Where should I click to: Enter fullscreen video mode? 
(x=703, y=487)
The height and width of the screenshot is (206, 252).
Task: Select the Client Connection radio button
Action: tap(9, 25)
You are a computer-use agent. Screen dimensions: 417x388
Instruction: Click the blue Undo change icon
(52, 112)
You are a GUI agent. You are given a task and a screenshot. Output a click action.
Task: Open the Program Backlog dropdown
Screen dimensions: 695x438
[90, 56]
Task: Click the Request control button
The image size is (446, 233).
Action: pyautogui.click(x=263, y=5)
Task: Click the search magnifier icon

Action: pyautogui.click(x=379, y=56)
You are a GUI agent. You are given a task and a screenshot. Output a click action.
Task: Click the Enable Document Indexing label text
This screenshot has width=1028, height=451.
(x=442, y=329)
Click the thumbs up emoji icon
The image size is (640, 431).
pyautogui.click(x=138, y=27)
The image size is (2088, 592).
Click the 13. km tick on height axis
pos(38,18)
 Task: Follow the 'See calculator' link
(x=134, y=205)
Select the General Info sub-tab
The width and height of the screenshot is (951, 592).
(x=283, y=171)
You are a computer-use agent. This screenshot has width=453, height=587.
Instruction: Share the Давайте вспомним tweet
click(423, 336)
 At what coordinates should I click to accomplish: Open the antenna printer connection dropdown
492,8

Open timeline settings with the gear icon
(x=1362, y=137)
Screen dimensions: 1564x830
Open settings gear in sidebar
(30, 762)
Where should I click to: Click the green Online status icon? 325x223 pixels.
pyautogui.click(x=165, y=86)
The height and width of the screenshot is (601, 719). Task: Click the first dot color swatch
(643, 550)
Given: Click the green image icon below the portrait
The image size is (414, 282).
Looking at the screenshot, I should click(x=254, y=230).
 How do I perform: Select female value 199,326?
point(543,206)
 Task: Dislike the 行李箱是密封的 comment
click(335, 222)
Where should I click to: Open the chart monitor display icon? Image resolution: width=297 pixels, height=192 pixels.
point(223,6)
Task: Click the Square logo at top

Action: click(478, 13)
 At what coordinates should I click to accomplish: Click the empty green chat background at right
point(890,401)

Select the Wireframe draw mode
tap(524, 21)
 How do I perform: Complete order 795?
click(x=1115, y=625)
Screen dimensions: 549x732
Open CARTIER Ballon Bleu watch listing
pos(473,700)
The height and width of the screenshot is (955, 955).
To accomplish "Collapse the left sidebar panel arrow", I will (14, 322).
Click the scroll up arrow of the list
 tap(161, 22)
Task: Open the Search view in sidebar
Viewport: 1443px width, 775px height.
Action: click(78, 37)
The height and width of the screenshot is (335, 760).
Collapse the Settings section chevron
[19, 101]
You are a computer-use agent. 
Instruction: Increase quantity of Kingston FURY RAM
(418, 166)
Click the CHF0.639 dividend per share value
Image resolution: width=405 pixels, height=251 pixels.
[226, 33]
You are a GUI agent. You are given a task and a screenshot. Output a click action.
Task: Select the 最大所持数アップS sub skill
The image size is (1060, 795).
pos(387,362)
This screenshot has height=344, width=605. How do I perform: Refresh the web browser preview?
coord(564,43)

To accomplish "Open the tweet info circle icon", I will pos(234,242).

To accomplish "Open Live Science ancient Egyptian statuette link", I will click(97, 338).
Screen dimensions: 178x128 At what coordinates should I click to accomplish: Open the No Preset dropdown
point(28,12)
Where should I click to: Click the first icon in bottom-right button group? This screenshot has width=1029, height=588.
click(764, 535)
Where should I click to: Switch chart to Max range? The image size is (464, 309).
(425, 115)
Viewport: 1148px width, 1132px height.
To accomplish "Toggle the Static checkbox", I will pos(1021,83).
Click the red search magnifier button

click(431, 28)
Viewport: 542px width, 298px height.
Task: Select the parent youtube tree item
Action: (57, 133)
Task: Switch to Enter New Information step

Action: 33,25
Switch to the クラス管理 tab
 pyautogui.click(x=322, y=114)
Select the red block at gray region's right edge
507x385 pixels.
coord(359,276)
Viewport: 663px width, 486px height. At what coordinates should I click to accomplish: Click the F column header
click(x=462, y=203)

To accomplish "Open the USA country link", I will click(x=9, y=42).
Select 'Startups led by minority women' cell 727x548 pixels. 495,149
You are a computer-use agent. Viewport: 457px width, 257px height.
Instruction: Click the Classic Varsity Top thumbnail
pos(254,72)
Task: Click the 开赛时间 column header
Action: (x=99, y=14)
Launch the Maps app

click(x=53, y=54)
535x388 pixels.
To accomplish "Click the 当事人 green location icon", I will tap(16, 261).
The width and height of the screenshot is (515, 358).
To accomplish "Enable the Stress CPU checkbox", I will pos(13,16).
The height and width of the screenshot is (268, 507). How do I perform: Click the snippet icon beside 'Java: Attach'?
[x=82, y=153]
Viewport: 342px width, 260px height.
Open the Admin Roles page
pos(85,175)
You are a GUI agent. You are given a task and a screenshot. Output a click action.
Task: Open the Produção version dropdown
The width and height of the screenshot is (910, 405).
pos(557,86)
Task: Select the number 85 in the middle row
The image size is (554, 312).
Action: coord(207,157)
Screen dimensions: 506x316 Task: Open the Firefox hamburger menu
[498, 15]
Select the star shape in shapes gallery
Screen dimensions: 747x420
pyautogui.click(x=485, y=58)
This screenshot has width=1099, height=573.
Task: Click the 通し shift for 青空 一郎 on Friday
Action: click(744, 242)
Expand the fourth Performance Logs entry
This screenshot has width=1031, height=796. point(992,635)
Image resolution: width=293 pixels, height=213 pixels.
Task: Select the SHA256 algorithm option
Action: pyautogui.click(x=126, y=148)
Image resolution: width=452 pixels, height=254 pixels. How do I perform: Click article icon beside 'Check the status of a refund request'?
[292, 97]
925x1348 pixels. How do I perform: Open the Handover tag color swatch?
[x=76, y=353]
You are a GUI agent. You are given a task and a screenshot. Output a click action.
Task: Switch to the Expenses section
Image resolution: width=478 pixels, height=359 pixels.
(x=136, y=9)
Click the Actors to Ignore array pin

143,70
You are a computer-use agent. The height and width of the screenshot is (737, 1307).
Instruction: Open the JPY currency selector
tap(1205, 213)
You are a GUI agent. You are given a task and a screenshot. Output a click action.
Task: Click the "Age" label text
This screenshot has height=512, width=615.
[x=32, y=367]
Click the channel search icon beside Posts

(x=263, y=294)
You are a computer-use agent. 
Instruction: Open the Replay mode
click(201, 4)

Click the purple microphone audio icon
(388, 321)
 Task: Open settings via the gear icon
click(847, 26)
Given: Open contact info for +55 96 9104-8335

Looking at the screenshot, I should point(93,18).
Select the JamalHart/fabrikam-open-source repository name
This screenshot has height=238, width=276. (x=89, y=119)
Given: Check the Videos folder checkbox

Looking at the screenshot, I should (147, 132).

Task description: Exactly as written above, copy out all the records.

Exercise answer:
Where should I click to: Enter fullscreen video mode? 
(x=703, y=487)
The height and width of the screenshot is (206, 252).
Task: Select the Client Connection radio button
Action: tap(9, 25)
You are a computer-use agent. Screen dimensions: 417x388
Instruction: Click the blue Undo change icon
(52, 112)
You are a GUI agent. You are given a task and a screenshot. Output a click action.
Task: Open the Program Backlog dropdown
Screen dimensions: 695x438
[90, 56]
Task: Click the Request control button
The image size is (446, 233).
Action: pyautogui.click(x=263, y=5)
Task: Click the search magnifier icon

Action: pyautogui.click(x=379, y=56)
You are a GUI agent. You are given a task and a screenshot. Output a click action.
Task: Click the Enable Document Indexing label text
This screenshot has width=1028, height=451.
(x=442, y=329)
Click the thumbs up emoji icon
The image size is (640, 431).
pyautogui.click(x=138, y=27)
The image size is (2088, 592).
Click the 13. km tick on height axis
pos(38,18)
 Task: Follow the 'See calculator' link
(x=134, y=205)
Select the General Info sub-tab
The width and height of the screenshot is (951, 592).
(x=283, y=171)
You are a computer-use agent. This screenshot has width=453, height=587.
Instruction: Share the Давайте вспомним tweet
click(423, 336)
 At what coordinates should I click to accomplish: Open the antenna printer connection dropdown
492,8

Open timeline settings with the gear icon
(x=1362, y=137)
Screen dimensions: 1564x830
Open settings gear in sidebar
(30, 762)
Where should I click to: Click the green Online status icon? 325x223 pixels.
pyautogui.click(x=165, y=86)
The height and width of the screenshot is (601, 719). Task: Click the first dot color swatch
(643, 550)
Given: Click the green image icon below the portrait
The image size is (414, 282).
Looking at the screenshot, I should click(x=254, y=230).
 How do I perform: Select female value 199,326?
point(543,206)
 Task: Dislike the 行李箱是密封的 comment
click(335, 222)
Where should I click to: Open the chart monitor display icon? Image resolution: width=297 pixels, height=192 pixels.
point(223,6)
Task: Click the Square logo at top

Action: click(478, 13)
 At what coordinates should I click to accomplish: Click the empty green chat background at right
point(890,401)

Select the Wireframe draw mode
tap(524, 21)
 How do I perform: Complete order 795?
click(x=1115, y=625)
Screen dimensions: 549x732
Open CARTIER Ballon Bleu watch listing
pos(473,700)
The height and width of the screenshot is (955, 955).
To accomplish "Collapse the left sidebar panel arrow", I will (14, 322).
Click the scroll up arrow of the list
 tap(161, 22)
Task: Open the Search view in sidebar
Viewport: 1443px width, 775px height.
Action: click(78, 37)
The height and width of the screenshot is (335, 760).
Collapse the Settings section chevron
[19, 101]
You are a computer-use agent. 
Instruction: Increase quantity of Kingston FURY RAM
(418, 166)
Click the CHF0.639 dividend per share value
Image resolution: width=405 pixels, height=251 pixels.
[226, 33]
You are a GUI agent. You are given a task and a screenshot. Output a click action.
Task: Select the 最大所持数アップS sub skill
The image size is (1060, 795).
pos(387,362)
This screenshot has height=344, width=605. How do I perform: Refresh the web browser preview?
coord(564,43)

To accomplish "Open the tweet info circle icon", I will pos(234,242).

To accomplish "Open Live Science ancient Egyptian statuette link", I will click(97, 338).
Screen dimensions: 178x128 At what coordinates should I click to accomplish: Open the No Preset dropdown
point(28,12)
Where should I click to: Click the first icon in bottom-right button group? This screenshot has width=1029, height=588.
click(764, 535)
Where should I click to: Switch chart to Max range? The image size is (464, 309).
(425, 115)
Viewport: 1148px width, 1132px height.
To accomplish "Toggle the Static checkbox", I will pos(1021,83).
Click the red search magnifier button

click(431, 28)
Viewport: 542px width, 298px height.
Task: Select the parent youtube tree item
Action: (57, 133)
Task: Switch to Enter New Information step

Action: 33,25
Switch to the クラス管理 tab
 pyautogui.click(x=322, y=114)
Select the red block at gray region's right edge
507x385 pixels.
coord(359,276)
Viewport: 663px width, 486px height. At what coordinates should I click to accomplish: Click the F column header
click(x=462, y=203)

To accomplish "Open the USA country link", I will click(x=9, y=42).
Select 'Startups led by minority women' cell 727x548 pixels. 495,149
You are a computer-use agent. Viewport: 457px width, 257px height.
Instruction: Click the Classic Varsity Top thumbnail
pos(254,72)
Task: Click the 开赛时间 column header
Action: (x=99, y=14)
Launch the Maps app

click(x=53, y=54)
535x388 pixels.
To accomplish "Click the 当事人 green location icon", I will tap(16, 261).
The width and height of the screenshot is (515, 358).
To accomplish "Enable the Stress CPU checkbox", I will pos(13,16).
The height and width of the screenshot is (268, 507). How do I perform: Click the snippet icon beside 'Java: Attach'?
[x=82, y=153]
Viewport: 342px width, 260px height.
Open the Admin Roles page
pos(85,175)
You are a GUI agent. You are given a task and a screenshot. Output a click action.
Task: Open the Produção version dropdown
The width and height of the screenshot is (910, 405).
pos(557,86)
Task: Select the number 85 in the middle row
The image size is (554, 312).
Action: coord(207,157)
Screen dimensions: 506x316 Task: Open the Firefox hamburger menu
[498, 15]
Select the star shape in shapes gallery
Screen dimensions: 747x420
pyautogui.click(x=485, y=58)
This screenshot has width=1099, height=573.
Task: Click the 通し shift for 青空 一郎 on Friday
Action: click(744, 242)
Expand the fourth Performance Logs entry
This screenshot has width=1031, height=796. point(992,635)
Image resolution: width=293 pixels, height=213 pixels.
Task: Select the SHA256 algorithm option
Action: pyautogui.click(x=126, y=148)
Image resolution: width=452 pixels, height=254 pixels. How do I perform: Click article icon beside 'Check the status of a refund request'?
[292, 97]
925x1348 pixels. How do I perform: Open the Handover tag color swatch?
[x=76, y=353]
You are a GUI agent. You are given a task and a screenshot. Output a click action.
Task: Switch to the Expenses section
Image resolution: width=478 pixels, height=359 pixels.
(x=136, y=9)
Click the Actors to Ignore array pin

143,70
You are a computer-use agent. The height and width of the screenshot is (737, 1307).
Instruction: Open the JPY currency selector
tap(1205, 213)
You are a GUI agent. You are given a task and a screenshot. Output a click action.
Task: Click the "Age" label text
This screenshot has height=512, width=615.
[x=32, y=367]
Click the channel search icon beside Posts

(x=263, y=294)
You are a computer-use agent. 
Instruction: Open the Replay mode
click(201, 4)

Click the purple microphone audio icon
(388, 321)
 Task: Open settings via the gear icon
click(847, 26)
Given: Open contact info for +55 96 9104-8335

Looking at the screenshot, I should point(93,18).
Select the JamalHart/fabrikam-open-source repository name
This screenshot has height=238, width=276. (x=89, y=119)
Given: Check the Videos folder checkbox

Looking at the screenshot, I should (147, 132).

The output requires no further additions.